Les dirigeants participant à la réunion n'ont pas été pris au dépourvu. Ils savaient très bien quel était l'ordre du jour, et qu'il ne s'agissait pas d'envoyer des troupes combattantes au sol. Nous avons en tête de faire plus, mieux et autrement, pour renverser le rapport de force avec Moscou. Il est nécessaire de poser ce débat entre nous, même s'il n'y a pas encore de consensus. Sur l'essentiel, nous avons la même analyse de la situation et les mêmes objectifs : faire échec à la Russie.

Q - N'est-il pas regrettable que ces sujets sécuritaires creusent le fossé entre Paris et Berlin ?

R - Il n'y a pas de clash franco-allemand, nous sommes d'accord sur 80% des sujets. J'ai parlé avec mon homologue allemande, Annalena Baerbock, nous nous verrons mardi 5 mars à Paris. Il y a la volonté de se parler. Je le dis de façon très sincère, tout ce que nous avons exclu de faire à un moment donné, nous l'avons fait six mois plus tard du fait de la situation. Nous avons déjà des degrés d'engagement différents avec l'Allemagne, par exemple sur les missiles. Il n'y a là aucun drame puisque nous avons le même objectif de soutien à l'Ukraine.

Q - La France est-elle prête à renforcer sa présence militaire ? Est-elle déjà présente sur place ?

R - Pour l'instant, il n'y a pas de présence militaire, seulement du soutien sous forme de matériel et d'armement. Il y a d'ailleurs beaucoup de désinformation de la part des Russes, qui anticipaient les débats de ce type en Europe en pointant du doigt la présence de présumés mercenaires. C'est faux et cela cherche à déstabiliser nos opinions publiques en affirmant que c'est nous qui agressons la Russie. Les Russes ont une capacité incroyable à renverser le narratif. C'est un pays agresseur, qui viole le droit international et la souveraineté d'un Etat, et donc la charte des Nations unies. Nous aidons l'Ukraine à défendre ses frontières ; nous ne faisons pas la guerre à la Russie, mais elle veut nous faire croire que nous l'agressons. Nous ne devons pas nous laisser prendre à ce piège.

Q - À trois mois des élections européennes, les discussions sur la présence militaire en Ukraine et le débat annoncé à l'Assemblée nationale sur l'accord de sécurité bilatéral avec Kiev ont-ils des visées électoralistes ?

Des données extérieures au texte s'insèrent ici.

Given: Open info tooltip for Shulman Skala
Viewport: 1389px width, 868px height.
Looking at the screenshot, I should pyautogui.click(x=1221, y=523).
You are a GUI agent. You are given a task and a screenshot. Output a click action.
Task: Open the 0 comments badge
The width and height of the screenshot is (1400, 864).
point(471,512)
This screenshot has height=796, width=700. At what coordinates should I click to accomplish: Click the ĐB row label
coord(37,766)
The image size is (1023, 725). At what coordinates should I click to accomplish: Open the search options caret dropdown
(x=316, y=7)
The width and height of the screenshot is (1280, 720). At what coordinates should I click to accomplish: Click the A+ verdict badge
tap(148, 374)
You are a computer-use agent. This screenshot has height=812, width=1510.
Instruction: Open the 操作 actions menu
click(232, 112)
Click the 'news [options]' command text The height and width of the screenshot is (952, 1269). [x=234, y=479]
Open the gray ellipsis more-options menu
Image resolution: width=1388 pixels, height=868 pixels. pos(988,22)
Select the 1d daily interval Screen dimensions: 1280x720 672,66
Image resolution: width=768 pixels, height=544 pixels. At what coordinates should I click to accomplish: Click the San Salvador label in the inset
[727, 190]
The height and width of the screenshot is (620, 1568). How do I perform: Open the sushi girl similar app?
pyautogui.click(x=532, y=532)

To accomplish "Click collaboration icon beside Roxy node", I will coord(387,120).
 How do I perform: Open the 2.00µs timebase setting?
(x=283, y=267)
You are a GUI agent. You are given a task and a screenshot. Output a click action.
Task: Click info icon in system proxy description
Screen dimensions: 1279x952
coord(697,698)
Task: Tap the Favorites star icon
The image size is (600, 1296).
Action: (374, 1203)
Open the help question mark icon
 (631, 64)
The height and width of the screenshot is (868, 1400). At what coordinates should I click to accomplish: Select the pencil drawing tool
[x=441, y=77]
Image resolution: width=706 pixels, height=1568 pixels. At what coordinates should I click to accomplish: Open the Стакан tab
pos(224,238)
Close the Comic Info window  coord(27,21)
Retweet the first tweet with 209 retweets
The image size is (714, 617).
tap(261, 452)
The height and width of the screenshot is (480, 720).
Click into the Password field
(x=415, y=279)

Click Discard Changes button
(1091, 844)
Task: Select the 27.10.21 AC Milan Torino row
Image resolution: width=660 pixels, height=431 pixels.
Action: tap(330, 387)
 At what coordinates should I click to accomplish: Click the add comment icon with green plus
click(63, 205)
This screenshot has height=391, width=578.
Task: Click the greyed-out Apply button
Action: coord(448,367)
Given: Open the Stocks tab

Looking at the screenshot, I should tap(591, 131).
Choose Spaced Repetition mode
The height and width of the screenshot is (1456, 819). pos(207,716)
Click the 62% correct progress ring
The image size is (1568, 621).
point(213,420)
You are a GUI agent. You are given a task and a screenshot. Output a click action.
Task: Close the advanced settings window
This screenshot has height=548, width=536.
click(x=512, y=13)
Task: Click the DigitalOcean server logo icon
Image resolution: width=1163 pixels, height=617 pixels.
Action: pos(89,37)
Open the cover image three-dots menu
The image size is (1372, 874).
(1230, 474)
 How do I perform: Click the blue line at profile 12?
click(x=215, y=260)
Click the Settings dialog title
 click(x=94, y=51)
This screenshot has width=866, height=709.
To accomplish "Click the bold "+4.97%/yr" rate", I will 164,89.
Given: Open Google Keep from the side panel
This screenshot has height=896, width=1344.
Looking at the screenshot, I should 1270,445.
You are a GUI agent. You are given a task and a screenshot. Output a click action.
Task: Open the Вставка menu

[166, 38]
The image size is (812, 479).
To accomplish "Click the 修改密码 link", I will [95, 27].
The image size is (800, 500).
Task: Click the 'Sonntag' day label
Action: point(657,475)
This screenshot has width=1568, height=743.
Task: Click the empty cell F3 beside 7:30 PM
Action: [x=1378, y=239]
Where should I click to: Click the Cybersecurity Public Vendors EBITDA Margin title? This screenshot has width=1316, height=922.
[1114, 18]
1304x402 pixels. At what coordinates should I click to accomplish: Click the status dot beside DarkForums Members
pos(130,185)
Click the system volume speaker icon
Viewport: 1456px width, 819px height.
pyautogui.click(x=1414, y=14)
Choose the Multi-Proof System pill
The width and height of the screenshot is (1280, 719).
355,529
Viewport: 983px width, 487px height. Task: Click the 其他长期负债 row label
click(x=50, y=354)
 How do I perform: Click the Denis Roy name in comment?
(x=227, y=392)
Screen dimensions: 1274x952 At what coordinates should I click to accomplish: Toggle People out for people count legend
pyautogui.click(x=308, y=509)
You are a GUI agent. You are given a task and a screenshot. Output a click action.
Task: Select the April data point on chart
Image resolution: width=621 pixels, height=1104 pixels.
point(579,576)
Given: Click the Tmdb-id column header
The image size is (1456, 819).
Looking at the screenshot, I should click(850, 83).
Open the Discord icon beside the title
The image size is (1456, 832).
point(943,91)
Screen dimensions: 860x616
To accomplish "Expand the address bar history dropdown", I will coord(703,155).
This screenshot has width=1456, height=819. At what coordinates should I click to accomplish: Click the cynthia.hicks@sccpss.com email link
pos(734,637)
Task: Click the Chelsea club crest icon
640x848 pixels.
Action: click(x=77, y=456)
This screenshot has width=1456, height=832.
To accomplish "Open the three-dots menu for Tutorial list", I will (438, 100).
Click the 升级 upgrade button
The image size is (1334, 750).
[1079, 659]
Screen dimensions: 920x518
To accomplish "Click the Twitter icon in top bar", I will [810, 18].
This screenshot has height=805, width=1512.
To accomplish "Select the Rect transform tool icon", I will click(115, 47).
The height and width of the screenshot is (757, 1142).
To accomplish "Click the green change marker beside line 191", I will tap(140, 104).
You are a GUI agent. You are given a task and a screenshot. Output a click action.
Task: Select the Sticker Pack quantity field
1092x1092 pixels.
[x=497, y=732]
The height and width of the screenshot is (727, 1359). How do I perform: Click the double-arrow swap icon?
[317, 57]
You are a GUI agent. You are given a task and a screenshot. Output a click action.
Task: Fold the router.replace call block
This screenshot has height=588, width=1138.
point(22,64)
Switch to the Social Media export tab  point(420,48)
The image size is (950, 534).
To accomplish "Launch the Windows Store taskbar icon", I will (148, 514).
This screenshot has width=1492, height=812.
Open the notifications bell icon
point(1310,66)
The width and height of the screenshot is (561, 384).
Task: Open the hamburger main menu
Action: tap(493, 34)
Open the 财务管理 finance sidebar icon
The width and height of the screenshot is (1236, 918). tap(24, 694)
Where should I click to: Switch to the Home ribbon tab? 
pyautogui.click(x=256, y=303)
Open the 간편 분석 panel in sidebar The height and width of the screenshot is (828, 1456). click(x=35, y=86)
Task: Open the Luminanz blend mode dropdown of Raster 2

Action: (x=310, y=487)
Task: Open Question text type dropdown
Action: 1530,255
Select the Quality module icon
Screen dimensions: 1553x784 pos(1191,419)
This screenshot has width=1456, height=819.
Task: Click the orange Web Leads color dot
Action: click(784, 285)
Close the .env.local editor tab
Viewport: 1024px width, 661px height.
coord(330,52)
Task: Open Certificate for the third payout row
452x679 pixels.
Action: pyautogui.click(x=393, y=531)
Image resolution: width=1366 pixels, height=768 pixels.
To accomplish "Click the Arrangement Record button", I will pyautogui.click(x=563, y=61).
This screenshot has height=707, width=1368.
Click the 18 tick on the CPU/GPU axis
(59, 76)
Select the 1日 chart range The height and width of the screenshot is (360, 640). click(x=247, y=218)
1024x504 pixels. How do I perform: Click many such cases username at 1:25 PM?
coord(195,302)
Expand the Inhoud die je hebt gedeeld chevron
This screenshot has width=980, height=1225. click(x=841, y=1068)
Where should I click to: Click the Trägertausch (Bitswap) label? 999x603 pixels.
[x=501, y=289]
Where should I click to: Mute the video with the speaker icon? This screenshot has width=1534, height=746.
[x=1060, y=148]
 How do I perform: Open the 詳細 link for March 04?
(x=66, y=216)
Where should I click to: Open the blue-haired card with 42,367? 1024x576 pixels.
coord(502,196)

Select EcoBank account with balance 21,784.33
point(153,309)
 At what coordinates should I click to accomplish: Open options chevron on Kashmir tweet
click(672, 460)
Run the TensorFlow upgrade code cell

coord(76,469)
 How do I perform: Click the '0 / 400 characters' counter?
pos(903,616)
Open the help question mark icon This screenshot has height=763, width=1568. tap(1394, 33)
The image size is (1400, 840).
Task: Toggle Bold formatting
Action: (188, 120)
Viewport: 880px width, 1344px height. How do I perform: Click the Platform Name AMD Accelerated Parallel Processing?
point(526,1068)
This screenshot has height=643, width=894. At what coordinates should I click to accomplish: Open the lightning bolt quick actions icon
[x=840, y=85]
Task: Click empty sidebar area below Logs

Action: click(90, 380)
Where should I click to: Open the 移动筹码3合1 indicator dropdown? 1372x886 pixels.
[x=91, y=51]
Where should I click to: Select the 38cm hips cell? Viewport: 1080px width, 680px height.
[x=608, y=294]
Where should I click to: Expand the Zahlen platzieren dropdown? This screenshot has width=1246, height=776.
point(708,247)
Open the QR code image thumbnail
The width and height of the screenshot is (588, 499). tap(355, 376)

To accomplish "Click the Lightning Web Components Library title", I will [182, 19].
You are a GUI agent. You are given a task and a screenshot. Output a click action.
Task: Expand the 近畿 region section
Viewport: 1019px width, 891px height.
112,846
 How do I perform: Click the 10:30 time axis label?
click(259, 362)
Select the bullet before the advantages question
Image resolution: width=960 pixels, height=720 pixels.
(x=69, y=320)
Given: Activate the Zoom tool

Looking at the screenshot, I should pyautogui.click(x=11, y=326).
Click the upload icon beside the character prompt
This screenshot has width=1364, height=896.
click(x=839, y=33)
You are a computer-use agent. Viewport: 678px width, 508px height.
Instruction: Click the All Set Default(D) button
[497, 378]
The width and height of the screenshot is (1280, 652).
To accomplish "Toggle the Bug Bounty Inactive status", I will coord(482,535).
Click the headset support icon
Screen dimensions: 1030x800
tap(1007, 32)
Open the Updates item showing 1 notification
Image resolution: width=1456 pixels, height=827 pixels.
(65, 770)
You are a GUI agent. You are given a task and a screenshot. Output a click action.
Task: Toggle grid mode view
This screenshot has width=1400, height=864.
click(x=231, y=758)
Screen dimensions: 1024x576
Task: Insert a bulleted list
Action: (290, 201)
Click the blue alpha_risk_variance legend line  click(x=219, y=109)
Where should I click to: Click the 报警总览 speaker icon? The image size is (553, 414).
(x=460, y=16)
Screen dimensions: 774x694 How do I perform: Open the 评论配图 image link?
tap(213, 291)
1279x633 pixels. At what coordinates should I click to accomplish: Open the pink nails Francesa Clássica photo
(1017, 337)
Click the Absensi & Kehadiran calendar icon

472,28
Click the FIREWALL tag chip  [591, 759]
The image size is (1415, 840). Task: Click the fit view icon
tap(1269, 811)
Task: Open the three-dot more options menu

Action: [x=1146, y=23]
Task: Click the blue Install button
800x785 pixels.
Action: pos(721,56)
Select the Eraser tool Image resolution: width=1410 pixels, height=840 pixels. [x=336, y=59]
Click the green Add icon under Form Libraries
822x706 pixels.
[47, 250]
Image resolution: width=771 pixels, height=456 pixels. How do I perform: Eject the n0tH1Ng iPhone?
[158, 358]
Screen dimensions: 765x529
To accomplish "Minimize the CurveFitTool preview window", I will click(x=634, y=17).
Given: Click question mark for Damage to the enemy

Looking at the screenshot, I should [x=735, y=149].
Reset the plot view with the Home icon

R - La question n'est pas électorale, elle est existentielle. L'Ukraine est au centre des débats électoraux parce qu'il y a de fait des différences de position sur le sujet. Je préférerais que cela ne soit pas le cas et qu'il y ait un large consensus au-delà des clivages partisans. Je le dis aux oppositions du bloc pro-ukrainien : évitons de nous diviser sur ce sujet. Nous n'avons rien à gagner à une polémique nationale sur l'aide à l'Ukraine et j'invite chacun à mesurer que ce qui se passe en Ukraine nous concerne tous.

Q - Est-ce une façon de mettre le Rassemblement national (RN) face à ses contradictions ?

R - On a tendance à oublier que la Russie a fait campagne contre nous en 2017, que Poutine lui-même a fait campagne pour Marine Le Pen, qu'il l'a reçue à Moscou. En 2022, elle proposait encore dans son programme une alliance militaire avec la Russie. Je me rappelle aussi des déclarations, avant l'invasion, de Jean-Luc Mélenchon, par antiaméricanisme, et de Le Pen, par pro-poutinisme. Il y a soit beaucoup de naïveté, soit de la complaisance. On peut avoir des divergences d'appréciation ou de calendrier, mais reprendre à son compte les contrevérités russes, cela n'est pas possible.